Tuesday, July 12, 2011

Then the past called

So there was this girl last night. Her hair was long down past her shoulders. She had faint freckles around her shoulders. If i hiked over a mountain I could rest my weary arms on her wide hips, like a shelf. Her derriere makes me wish I could palm NBA sized basketballs. I would gladly break my face on concrete if it would spare any harm to come on the most perfect set of legs ever. She has a triangle bottom lip.

I was in a hot dark room with this girl. The windows were open and the night breeze would gust in from time to time. There was abundant use of every flat surface. I could taste the salt in her glisten around her collar bone. Its rare to get opportunities hotter than this. This was as hot and heavy as I am allowed to experience.

Then the past called.

My phone was visible so i took a really fast glance at the name of this ill-timed caller. It was her, it was my past. I couldn't take the call (manners ya know), so I let it go to message. But from that moment on while I have an absolute vision breathing heavy in my ears, I could NOT stop thinking, "why was she calling me tonight?".

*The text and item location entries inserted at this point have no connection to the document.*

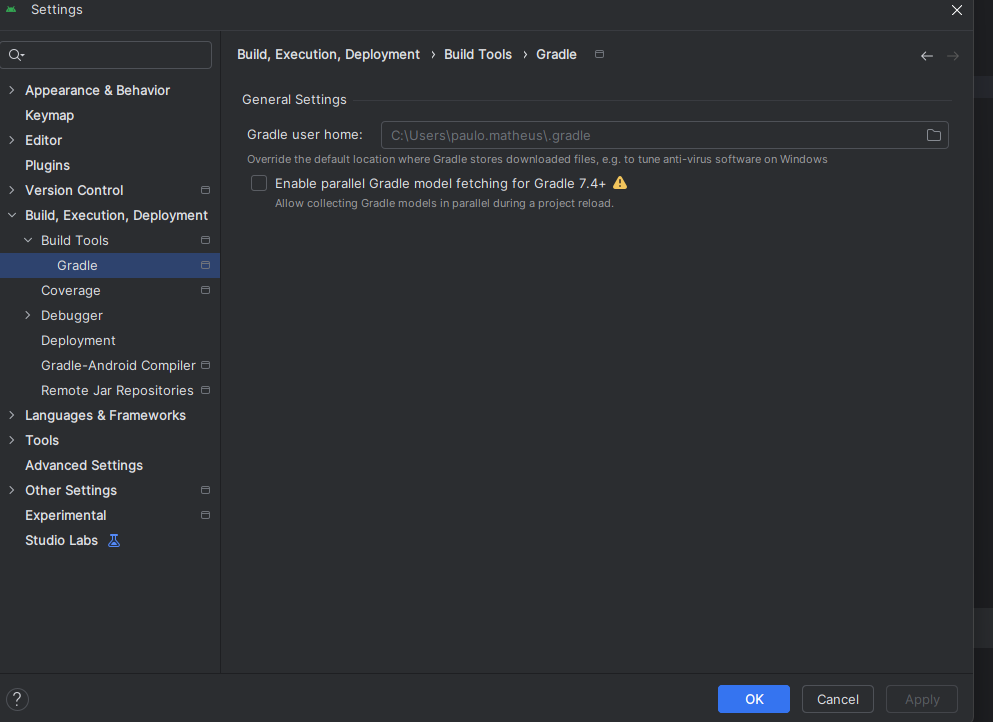Click the project-level icon next to Version Control
The height and width of the screenshot is (722, 993).
[205, 190]
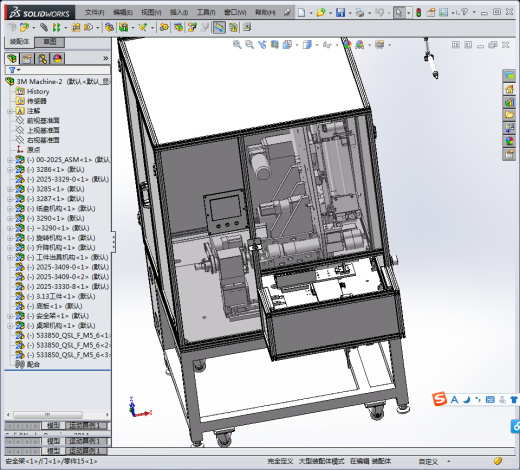Toggle the menu bar pushpin
This screenshot has width=520, height=470.
[x=287, y=13]
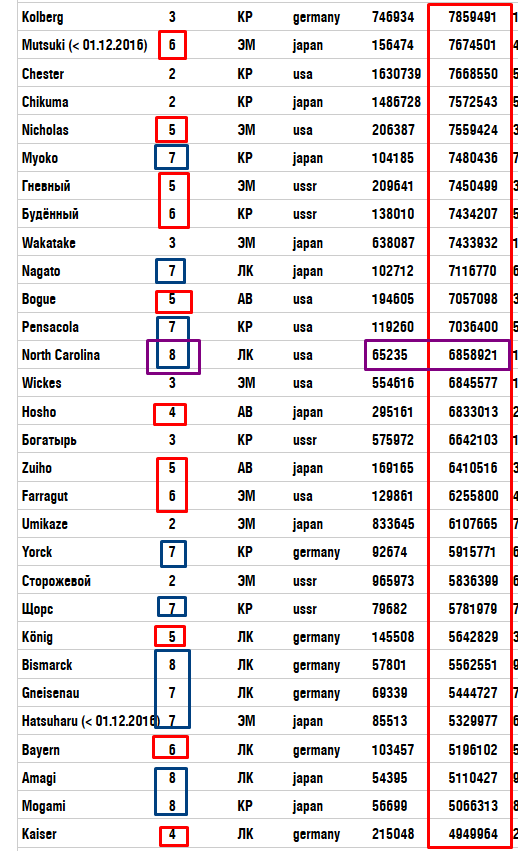Click tier 6 cell for Mutsuki

coord(172,45)
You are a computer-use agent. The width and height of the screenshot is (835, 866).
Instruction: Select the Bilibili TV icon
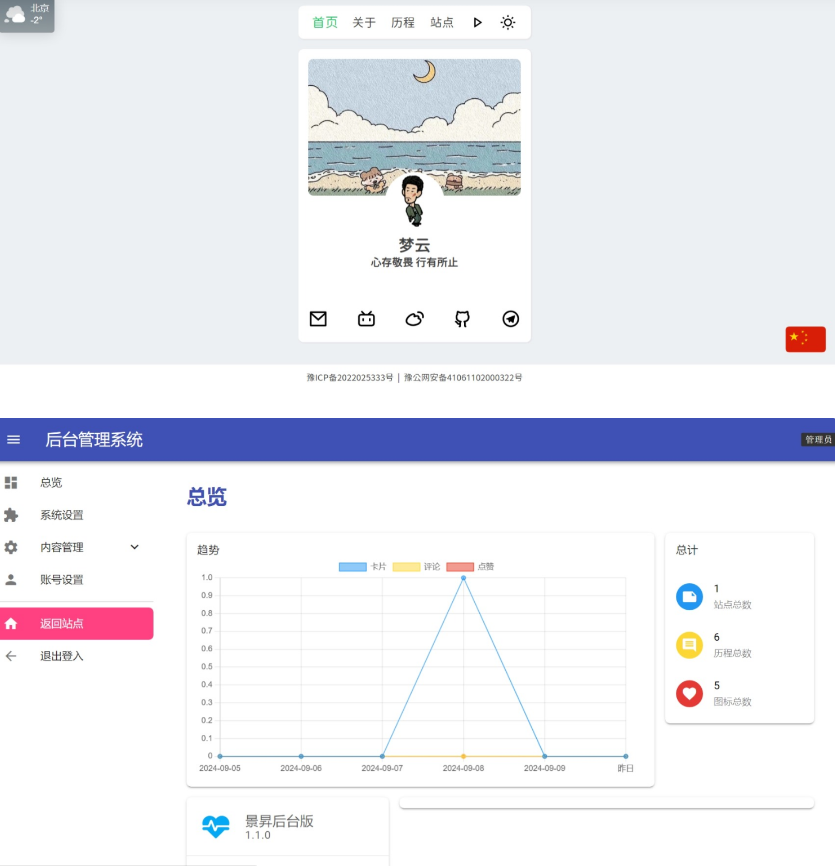[366, 318]
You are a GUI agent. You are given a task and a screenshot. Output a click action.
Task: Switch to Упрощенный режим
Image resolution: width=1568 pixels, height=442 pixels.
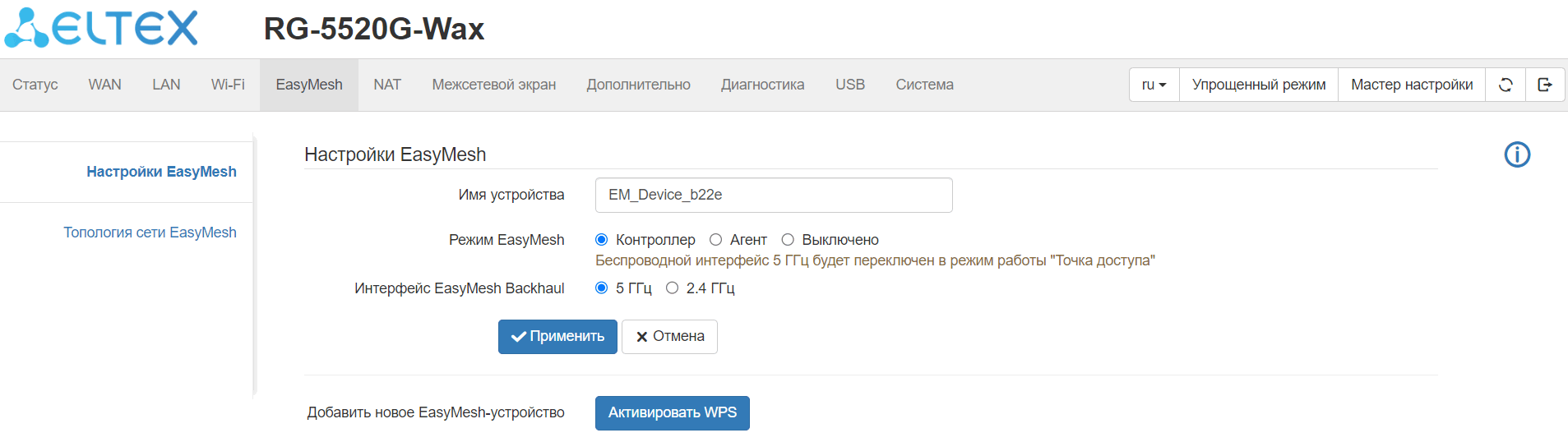[x=1258, y=85]
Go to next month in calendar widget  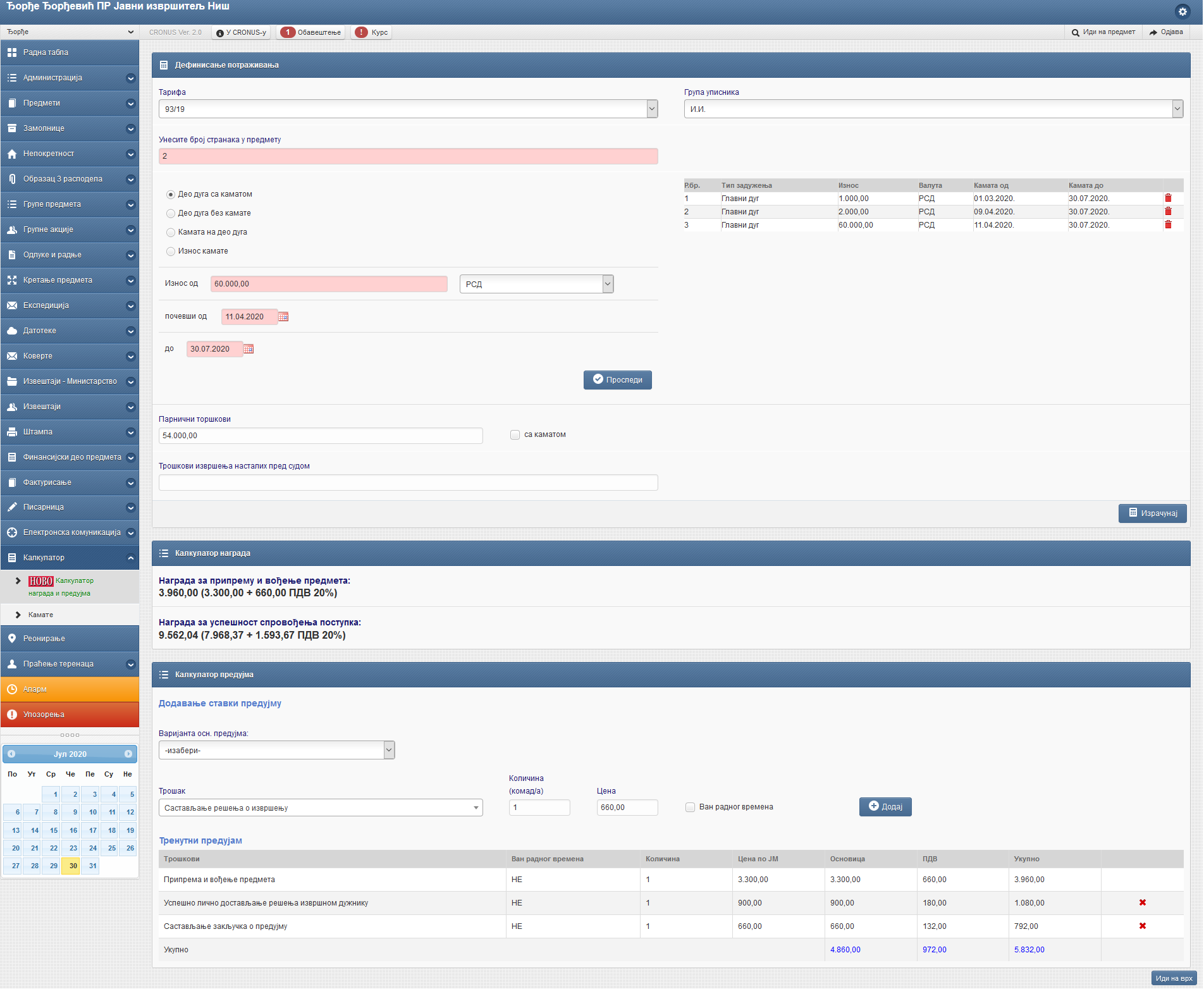[128, 754]
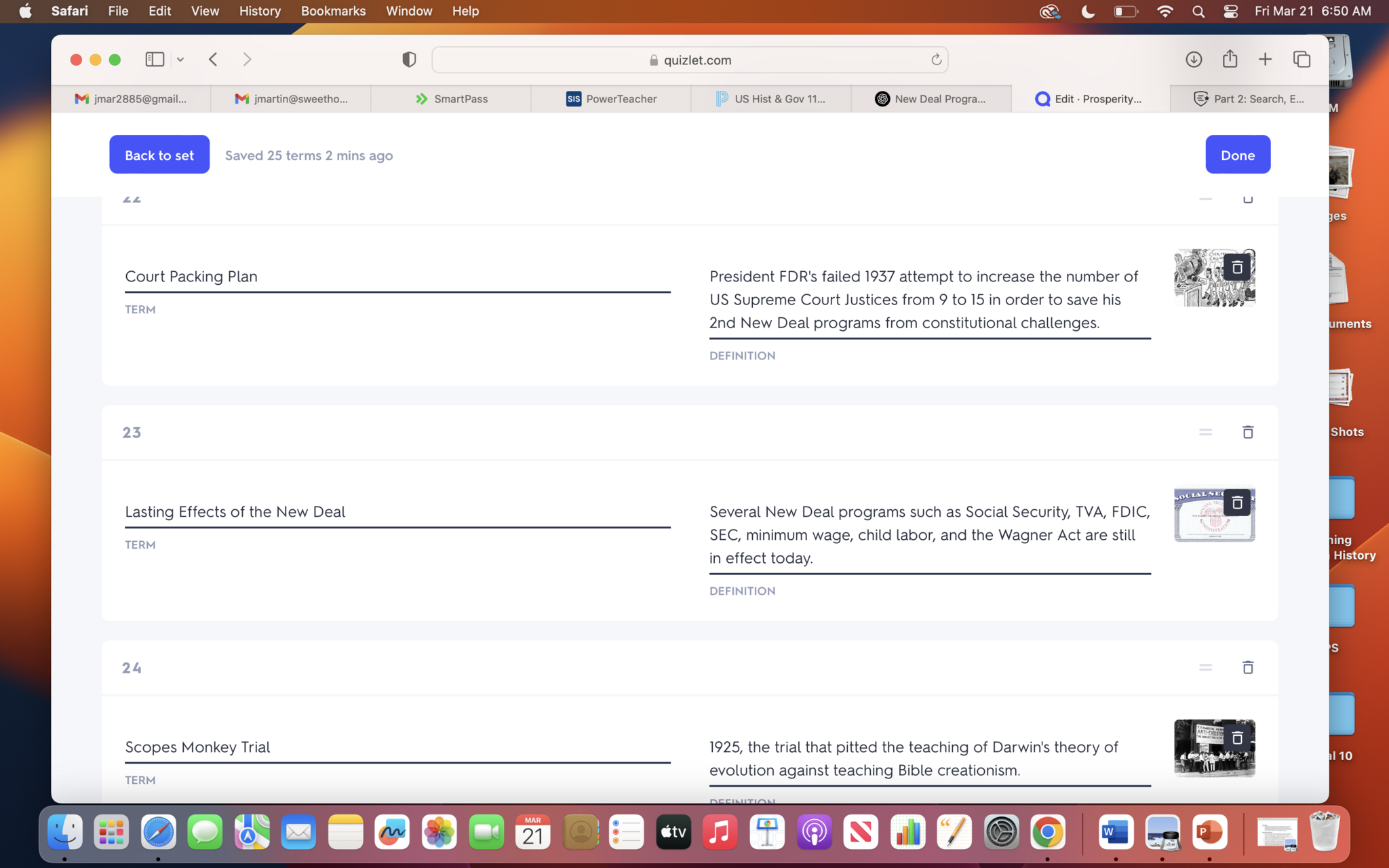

The past came ringing in for a 2nd time.

Now I am driving myself absolutely up the walls trying to think, "how am I going to get out of this and listen to her message, WHY IS SHE CALLING TWICE?"

I know exactly why this happened like it did. I know why I wanted to hear a voicemail more than sweat with a goddess. No analysis required.

Saturday, July 2, 2011

PINKERTON = i am a mess

Hello my name is Mitch and i am a mess. I am a mess that inadvertently has been living his summer life up to this point in a fashion akin to PINKERTON. Yep that WEEZER album that no one really liked but the losers and now its recognized as one of their best ever. But let me explain track by track the realization i came today while rocking the entire album out.

1. Tired of Sex: i don't have sex, i am a good Mormon boy. With that said due to several failed and still smoldering attempts at making serious relationships work; i decided to take a break from seriousness and MAC my way through May, June, July and August. Its been fun but I catch myself often wishing that i could perceive some substance in any of these girls. When Rivers says "i know i am a sinner, but i can't say no", i know i once shunned the shallow types for exactly what i am doing now, but i can't say no. Because there is no better option at the moment.

2. Why Bother?: "Its just sexual attraction, nothing real so i better keep whacking." This one is a great testament to my attempts to totally mangle and maim my social life and previous social standards. I am only physically attracted to these girls, i know its not real, i've felt real and this isn't it. But then he screams, "i've known alot of girls, whats the harm in knowing one more." Because even if its not real, whats the harm, why bother? Its called a fling for a reason.

3. Across the Sea: Despite my attempts to be reckless, i do have some really cool and legit crushes on some cool and legit girls. Ones i would consider real. I consider them as such because we pen pal and i enjoy our conversations. That is real enough for me.

4. El Scorcho: This one is a hope more than a reality, its about meeting a girl that you click with on multiple levels as suggested by the verses about 1/2 japanese girls, and her not knowing about Green day (back in '96 it was quite a feat). Then his declaration of love, "i think i'd be good for you and you'd be good for me." Its simple and honest which i usually try to be when i am not trying to be reckless.

5. The good life: My life is not a terrible, I have jobs that pay me money and take up my ample time. I have an awesome pad and a car that works and plays PINKERTON really loud. I am cocky/arrogant/egotistical/good-looking/self-aware and for some reason girls of all kinds like this. So to be able to decide hey i am going to make a mess with all this and enjoy it, (and not get struck down by God), means that i cant be having it too hard. If anything i make harder than it needs to be by choice. "But who do i have to blame? nobody but me".